It’s awful when the bullies win, but sometimes they do. A child I love dearly has been dealing with this: the bullies get to do what they do, and it’s up to her to figure out how to take care of herself in spite of it, because there really are no repercussions to their actions, despite the concern and apologetic handwringing of school administrators. (See: When “Victim” Looks Like “Crazy” ).The bullies haven’t done enough to get expelled or suspended. And they laugh at being verbally chastised.
Laws are laws, after all.
It’s awful when the bullies win on a larger stage, too. Because despite how you feel about the US election, if you are a thinking adult who cares for children, you must recognize in your heart that the language he used was the language of bullies. Calling people “loser” and “pig”, denigrating their differences, interrupting with “Wrong!”, physically menacing, verbally threatening, and a myriad of his other tactics are the tactics of bullies, and we do right to teach our children to avoid behaving that way, because of course we don’t want our children to behave like that, do we?
Or do we?
My children are understandably upset. They’ve only known the Obamas, who, whatever you may say about their policies, have been a scandal-free, positively classy example of good behavior. Also, my son has been taunted at school that he is going to get deported. I have reassured him that his citizenship is full and final and irrevocable.

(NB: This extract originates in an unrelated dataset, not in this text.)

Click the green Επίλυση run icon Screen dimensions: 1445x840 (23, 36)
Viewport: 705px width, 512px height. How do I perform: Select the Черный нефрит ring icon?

But is it? Look what happened to the Jews in WWII, or the Japanese on our own soil.
This is all I want to say about this.
What I really want to do, post election, is take care. Of myself, my children, my clients, my mother, and my community.
Self care so far means sleep, healthy food, a media blackout, classical music in lieu of NPR, and reaching out to friends and family. Stepping up the yoga, meditation, and prayer. Shutting down conversations that make me feel violated. Donating money to causes I care about.
Care for my children looks much the same. I advise them to focus on what they can do to make their lives and futures better. I advise my son, a news junkie, to take a break from it.
I welcome anyone’s thoughts about positive self care after this wounding, ugly election. As a nurse and mom, I want to focus on healing–not finger-pointing, blame, or handwringing angst.
How do you take care of yourself and your own?